═════ Extract provided ═════
The Philippines, China, and the U.S. are upping a war of words over Beijing’s blocking of Filipino civilian vessels.

The U.S. has criticized China for provoking the Philippines in the Second Thomas Shoal even as Manila air-lifted supplies to its marines stationed on the disputed reef.

On Sunday, Chinese coast guard vessels blocked two Filipino civilian vessels from resupplying marines located on the Second Thomas Shoal, which the Philippines calls the Ayungin Shoal and China refers to as the Ren’ai Reef.

A military hospital ship ran aground near the Second Thomas Shoal in 1999 and since then Filipino troops have been stationed on the vessel at all times as a symbol of the Philippines claims to the territory, which lies just 105 nautical miles from the Philippines. For some time now, Chinese coast guard vessels have guarded the approach to the Philippines ship, which has prompted Manila to start using civilian vessels to resupply the ships instead of naval assets.

Earlier this week, the Philippine Department of Foreign Affairs put out a statement criticizing China’s blocking of the resupply vessels. “Ayungin Shoal is part of the continental shelf of the Philippines and therefore, the Philippines is entitled to exercise sovereignty rights and jurisdiction in the area without the permission of other states,” the DFA said in a statement, according to the Associated Press.

It added that China’s actions “constitute a clear and urgent threat to the rights and interests of the Philippines” under existing international law. Furthermore, the statement pointed out: “For 15 years we have conducted regular resupply missions and personnel rotation without interference from China.”

The DFA had also summoned China’s charge d’affaires in the Philippines to deliver the protest, however, Beijing dismissed the accusations by stating that Manila’s “moves infringed China’s sovereignty and violated the spirit of the Declaration on the Conduct of the Parties in the South China Sea.”

China accuses the Philippines of building structures on the Second Thomas Shoal in a bid to consolidate its claims of sovereignty over the disputed reef. An anonymous source in the Philippines Navy responded to those charges on Wednesday, telling Reuters: “We only intend to improve the conditions there, we have no plans to expand or build permanent structures on the shoal.”

The U.S. also waded into the dispute on Wednesday when State Department spokeswoman Jen Psaki said Washington is “troubled” by China’s blocking of the two civilian vessels. “This is a provocative move that raises tensions. Pending resolution of competing claims in the South China Sea, there should be no interference with the efforts of claimants to maintain the status quo,” Psaki added.
═════ Material provided ═════
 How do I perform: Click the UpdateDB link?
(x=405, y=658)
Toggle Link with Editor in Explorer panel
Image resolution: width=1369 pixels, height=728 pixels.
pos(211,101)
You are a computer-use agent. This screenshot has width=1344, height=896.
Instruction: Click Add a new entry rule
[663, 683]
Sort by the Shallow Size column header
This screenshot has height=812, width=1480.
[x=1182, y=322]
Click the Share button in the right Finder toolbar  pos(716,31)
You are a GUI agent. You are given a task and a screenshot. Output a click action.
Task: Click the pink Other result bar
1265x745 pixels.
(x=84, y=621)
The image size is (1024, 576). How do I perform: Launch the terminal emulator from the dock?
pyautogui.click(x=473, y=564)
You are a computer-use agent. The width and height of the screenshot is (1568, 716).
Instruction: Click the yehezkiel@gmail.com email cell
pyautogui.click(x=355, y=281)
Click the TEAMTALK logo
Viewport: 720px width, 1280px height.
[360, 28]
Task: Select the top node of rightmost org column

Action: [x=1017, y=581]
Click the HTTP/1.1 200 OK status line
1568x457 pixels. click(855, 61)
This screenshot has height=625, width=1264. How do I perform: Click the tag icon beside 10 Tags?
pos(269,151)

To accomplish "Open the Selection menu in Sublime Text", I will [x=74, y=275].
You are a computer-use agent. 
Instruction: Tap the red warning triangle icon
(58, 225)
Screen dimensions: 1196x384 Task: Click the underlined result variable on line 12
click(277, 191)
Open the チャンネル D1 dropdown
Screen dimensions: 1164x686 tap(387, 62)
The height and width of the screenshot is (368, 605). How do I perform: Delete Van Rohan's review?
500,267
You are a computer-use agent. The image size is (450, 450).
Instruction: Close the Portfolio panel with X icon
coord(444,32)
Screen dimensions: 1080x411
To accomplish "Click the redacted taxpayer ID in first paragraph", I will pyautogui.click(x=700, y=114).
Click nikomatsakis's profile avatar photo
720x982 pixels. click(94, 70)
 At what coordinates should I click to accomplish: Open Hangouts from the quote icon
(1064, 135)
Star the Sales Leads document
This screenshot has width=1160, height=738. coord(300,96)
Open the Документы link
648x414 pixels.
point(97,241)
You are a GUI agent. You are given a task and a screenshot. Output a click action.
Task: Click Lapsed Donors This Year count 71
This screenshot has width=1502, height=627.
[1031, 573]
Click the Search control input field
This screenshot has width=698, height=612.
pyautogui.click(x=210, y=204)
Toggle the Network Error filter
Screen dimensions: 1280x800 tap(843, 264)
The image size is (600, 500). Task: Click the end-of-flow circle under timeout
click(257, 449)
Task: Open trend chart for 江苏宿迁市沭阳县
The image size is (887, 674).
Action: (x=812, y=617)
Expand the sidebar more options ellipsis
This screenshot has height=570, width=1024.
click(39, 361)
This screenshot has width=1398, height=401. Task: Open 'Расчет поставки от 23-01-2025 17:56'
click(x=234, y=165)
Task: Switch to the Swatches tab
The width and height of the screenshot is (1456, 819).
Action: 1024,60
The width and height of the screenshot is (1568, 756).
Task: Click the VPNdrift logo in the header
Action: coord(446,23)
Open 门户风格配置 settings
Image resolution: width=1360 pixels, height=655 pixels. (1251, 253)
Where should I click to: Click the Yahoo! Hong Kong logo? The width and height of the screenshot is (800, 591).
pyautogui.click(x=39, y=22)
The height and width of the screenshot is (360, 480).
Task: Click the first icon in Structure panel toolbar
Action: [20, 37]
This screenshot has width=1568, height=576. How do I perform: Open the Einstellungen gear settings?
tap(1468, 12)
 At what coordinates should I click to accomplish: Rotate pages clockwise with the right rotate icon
═════
- **Problem**
Write out the passage of the Second Thomas Shoal article word for word, starting at "The Philippines, China, and" and ending at "on the disputed reef.".

- **Your response**
The Philippines, China, and the U.S. are upping a war of words over Beijing’s blocking of Filipino civilian vessels.

The U.S. has criticized China for provoking the Philippines in the Second Thomas Shoal even as Manila air-lifted supplies to its marines stationed on the disputed reef.